El cuartel se convirtió en un manicomio desde que los misiles destruyeron media ciudad. La guerra nos estaba llevando al borde de la locura y el General no nos permitía salir. Nos tenía presos.
«Saldremos hasta recibir
la señal divina del Señor», nos había dicho.
Únicamente quedábamos cinco hombres y nuestro
captor.
—Tengo que salir a buscar a los míos —le dije a
Samuel—. El conflicto ya se acabó hace meses y yo creo que al General ya le
falta un tornillo. Ese hijo de perra no tiene derecho a retenernos.
—Aguarda un poco, no salgas todavía —dijo
Samuel—. El General está más trastornado que una cabra con fiebre y podría
matarte.
—Nunca debimos permitir que nos quitara los
rifles, ahora sólo él está armado. Deberíamos liquidarlo mientras duerme.
—Él nunca duerme porque toma pastillas —dijo
Samuel—. Lo he vigilado por dos días seguidos.
Se escuchó un aullido parecido al de un lobo:
era el General que estaba encima de una mesa.
—¿Ahora qué querrá ese cabrón? —murmuró Samuel.
—¡Silencio, mis discípulos! —ordenó el General—.
He preparado la cena y todos vamos a comer como reyes para festejar que mañana
saldremos y nos reuniremos con nuestras familias.
Todos en el comedor gritaron de felicidad y
empezaron a saltar y a abrazarse, excepto yo.
—Ya me moría de hambre —me comentó Samuel,
mientras se metía la cuchara a la boca—. Vamos, amigo, come algo. Ya vamos a
salir de este infierno.
—No sé, no confío en ese chiflado. Tú no deberías
comer esa cagada.
—¡Ja ,ja, ja! No puedo, tengo tanta hambre que
me comería a un camello con todo y patas. Mira, casi parezco un esqueleto.
Media hora después todos mis compañeros estaban
tirados en el piso, lanzando espuma por la boca y botando como gallina
descabezada.
El General sonrió y
dijo que la ofrenda para el Señor ya estaba servida. Yo, que no había probado
bocado me lancé al piso e imité a mis amigos.
—Es tiempo de orar y dar gracias —dijo el
general, cerrando los ojos y poniéndose de rodillas.

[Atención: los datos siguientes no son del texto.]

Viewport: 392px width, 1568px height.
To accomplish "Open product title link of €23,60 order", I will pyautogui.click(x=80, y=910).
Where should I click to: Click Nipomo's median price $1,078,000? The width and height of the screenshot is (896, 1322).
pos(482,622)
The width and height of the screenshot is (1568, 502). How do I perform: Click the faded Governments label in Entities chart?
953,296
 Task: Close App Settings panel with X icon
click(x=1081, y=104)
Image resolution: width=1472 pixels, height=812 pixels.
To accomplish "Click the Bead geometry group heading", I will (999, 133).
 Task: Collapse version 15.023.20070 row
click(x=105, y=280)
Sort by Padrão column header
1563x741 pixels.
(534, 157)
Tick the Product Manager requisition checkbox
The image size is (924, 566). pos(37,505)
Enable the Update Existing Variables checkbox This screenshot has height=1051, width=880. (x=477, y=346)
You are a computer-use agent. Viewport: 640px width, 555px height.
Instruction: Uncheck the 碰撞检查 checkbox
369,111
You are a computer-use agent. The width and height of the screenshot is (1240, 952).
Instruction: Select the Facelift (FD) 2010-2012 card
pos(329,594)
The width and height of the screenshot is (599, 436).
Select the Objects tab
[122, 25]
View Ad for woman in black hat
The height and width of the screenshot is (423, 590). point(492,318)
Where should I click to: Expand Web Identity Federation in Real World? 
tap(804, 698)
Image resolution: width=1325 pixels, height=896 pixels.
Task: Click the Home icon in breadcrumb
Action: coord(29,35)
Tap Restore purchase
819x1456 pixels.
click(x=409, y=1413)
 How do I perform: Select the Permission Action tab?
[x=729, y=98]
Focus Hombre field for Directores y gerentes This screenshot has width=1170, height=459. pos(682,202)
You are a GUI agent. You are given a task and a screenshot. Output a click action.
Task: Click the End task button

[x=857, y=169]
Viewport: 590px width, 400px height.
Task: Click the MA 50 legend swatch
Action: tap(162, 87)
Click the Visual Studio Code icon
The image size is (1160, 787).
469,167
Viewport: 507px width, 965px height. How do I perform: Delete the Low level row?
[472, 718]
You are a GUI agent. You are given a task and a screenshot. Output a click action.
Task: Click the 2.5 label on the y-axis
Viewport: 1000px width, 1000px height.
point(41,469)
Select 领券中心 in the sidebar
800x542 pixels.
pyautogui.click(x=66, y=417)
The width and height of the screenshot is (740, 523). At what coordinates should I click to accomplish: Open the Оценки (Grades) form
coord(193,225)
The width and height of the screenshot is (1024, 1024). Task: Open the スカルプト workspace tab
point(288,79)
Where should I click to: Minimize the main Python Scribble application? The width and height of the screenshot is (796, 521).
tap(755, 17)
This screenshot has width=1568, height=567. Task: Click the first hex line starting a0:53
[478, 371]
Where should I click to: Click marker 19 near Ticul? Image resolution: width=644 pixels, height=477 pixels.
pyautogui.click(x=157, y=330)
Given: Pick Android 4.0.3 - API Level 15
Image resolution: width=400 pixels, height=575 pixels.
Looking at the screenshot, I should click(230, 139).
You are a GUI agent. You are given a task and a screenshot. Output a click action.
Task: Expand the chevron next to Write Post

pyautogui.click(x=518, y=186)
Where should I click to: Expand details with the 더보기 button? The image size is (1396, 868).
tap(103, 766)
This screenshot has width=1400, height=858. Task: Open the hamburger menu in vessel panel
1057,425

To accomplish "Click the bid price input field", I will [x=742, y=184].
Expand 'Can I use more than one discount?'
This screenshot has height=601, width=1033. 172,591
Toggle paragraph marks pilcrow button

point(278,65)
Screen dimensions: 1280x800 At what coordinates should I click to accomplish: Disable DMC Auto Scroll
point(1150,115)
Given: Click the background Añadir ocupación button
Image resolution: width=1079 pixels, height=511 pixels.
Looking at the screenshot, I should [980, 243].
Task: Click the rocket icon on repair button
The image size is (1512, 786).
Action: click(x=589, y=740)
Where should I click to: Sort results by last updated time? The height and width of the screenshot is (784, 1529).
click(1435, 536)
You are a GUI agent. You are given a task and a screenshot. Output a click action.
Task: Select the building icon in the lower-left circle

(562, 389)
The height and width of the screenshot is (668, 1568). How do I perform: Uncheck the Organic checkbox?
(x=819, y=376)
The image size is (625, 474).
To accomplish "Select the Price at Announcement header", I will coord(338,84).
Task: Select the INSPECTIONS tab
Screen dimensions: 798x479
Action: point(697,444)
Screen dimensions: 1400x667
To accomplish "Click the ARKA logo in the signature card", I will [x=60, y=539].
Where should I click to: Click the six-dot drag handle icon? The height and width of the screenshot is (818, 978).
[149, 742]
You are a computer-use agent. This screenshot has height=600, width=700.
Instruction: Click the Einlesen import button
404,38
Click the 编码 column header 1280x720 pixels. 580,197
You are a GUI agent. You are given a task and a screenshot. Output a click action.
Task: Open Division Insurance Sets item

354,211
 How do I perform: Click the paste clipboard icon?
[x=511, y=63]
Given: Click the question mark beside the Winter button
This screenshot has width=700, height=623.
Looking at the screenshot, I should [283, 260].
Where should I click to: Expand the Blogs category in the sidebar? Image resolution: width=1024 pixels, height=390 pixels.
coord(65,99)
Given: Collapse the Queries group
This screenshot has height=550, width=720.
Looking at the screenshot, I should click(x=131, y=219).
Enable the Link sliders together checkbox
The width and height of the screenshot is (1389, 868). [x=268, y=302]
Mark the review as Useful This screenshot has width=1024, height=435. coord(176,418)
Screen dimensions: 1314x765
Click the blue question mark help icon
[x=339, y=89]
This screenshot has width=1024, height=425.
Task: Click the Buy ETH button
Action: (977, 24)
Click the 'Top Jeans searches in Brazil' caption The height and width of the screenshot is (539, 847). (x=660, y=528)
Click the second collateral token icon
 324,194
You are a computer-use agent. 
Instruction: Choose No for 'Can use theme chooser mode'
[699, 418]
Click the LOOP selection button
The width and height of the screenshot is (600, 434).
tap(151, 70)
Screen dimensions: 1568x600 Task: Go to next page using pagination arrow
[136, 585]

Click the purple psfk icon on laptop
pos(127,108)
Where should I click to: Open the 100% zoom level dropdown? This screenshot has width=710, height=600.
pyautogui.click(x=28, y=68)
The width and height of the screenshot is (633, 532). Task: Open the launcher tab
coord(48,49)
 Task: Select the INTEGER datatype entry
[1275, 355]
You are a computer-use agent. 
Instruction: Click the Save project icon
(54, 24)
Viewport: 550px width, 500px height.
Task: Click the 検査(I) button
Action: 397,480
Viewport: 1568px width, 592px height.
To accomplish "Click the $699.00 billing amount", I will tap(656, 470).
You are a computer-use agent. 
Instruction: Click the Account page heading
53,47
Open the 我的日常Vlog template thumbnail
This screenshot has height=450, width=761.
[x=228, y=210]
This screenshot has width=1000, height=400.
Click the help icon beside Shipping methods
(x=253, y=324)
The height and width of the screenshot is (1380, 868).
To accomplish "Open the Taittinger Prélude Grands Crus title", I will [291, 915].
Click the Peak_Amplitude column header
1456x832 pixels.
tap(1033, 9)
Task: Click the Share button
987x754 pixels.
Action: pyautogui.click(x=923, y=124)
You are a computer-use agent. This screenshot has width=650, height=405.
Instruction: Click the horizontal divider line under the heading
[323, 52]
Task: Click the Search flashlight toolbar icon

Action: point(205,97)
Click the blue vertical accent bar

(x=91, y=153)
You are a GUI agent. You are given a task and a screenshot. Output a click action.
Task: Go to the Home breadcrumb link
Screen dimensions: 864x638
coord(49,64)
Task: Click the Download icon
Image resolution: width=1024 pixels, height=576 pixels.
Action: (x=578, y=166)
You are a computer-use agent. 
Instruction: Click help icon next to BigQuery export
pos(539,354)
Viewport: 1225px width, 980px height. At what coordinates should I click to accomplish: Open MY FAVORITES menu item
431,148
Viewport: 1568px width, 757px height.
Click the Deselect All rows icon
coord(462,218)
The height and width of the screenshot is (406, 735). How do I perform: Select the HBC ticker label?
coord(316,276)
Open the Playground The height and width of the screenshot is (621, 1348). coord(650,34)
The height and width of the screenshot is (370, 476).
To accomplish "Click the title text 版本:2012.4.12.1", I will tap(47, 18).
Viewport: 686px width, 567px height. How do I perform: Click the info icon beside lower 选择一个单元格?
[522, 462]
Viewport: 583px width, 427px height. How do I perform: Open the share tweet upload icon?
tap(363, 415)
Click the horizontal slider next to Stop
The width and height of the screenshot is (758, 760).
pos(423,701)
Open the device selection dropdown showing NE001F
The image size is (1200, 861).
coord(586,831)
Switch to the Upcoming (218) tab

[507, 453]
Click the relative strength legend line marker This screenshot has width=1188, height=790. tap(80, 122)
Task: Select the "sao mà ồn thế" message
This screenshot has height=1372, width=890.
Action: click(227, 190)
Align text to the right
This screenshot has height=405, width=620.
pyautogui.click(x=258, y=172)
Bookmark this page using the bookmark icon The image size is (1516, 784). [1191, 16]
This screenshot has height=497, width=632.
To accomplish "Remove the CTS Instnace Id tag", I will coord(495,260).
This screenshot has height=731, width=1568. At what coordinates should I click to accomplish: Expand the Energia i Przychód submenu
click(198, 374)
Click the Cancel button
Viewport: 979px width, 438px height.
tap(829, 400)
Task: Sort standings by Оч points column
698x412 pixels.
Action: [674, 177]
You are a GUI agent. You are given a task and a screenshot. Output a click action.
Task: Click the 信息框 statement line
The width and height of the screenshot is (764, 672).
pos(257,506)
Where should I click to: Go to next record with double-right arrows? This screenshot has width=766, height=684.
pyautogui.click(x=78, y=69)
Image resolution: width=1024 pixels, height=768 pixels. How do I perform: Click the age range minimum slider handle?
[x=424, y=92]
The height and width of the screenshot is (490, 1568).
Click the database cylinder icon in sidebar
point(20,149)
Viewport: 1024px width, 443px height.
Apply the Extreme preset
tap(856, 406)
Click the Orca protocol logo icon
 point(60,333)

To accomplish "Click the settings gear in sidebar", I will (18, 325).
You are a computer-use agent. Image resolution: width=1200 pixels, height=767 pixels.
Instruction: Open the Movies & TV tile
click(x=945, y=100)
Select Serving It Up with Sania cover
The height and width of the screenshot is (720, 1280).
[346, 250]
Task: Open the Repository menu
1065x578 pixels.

Aproveché el momento, tomé un tenedor del piso,
me levanté de un salto, corrí y clavé el utensilio en la garganta del General.
El tipo seguía luchando por su vida, así que tuve que apretarle el cuello con
todas mis fuerzas. Le despedacé la tráquea con mis dedos. Le di codazos y patadas. Le saqué los ojos con
una cuchara. Le pisé la barriga hasta despedazarle los intestinos. No lo podía asesinar,
no se moría, seguía sonriendo como estúpido. Brinqué una y otra vez encima de
su cabeza hasta convertirla en una asquerosa plasta de sangre, sesos y
cabellos. Después me limpié las manos con el agua del grifo. Suspiré.
—Lo siento, amigo —dije al acercarme al cadáver
de Samuel—. Nunca debiste confiar en un demente.
Salí del cuartel en un Jeep. Quería ver a mi familia
y amigos. Por el camino que lleva a casa solo encontré muerte y desolación. No
había un edifico o casa en pie. Los arboles eran únicamente postes negros. Solo
podía vislumbrar un valle colmado de hollín. .
Recordé a mis colegas que perdieron los brazos
y piernas durante la batalla, a los que les volaron la cabeza a causa de la
metralla, a los que padecieron las más infames de las torturas, a los que
sufrieron en los campos de concentración, a los que quedaron enredados en
alambres de púas por días y a los que prefirieron quitarse la vida para no
seguir sufriendo. Detuve el vehículo
cerca de un barranco y miré la luna amarilla que parecía el ojo vigilante de un
demonio. Los buitres me miraban muy atentos desde los postes eléctricos.
—¿Dónde están tus hermanos, hijo mío? —me
inquirió el "Señor"—. ¿Acaso los abandonaste?
—Todos los demás habían muerto, por eso yo los
dejé en… —le empecé a decir a esa voz que provenía del cielo (o de mi cabeza) y
entonces entendí que yo también estaba cayendo al foso de los locos.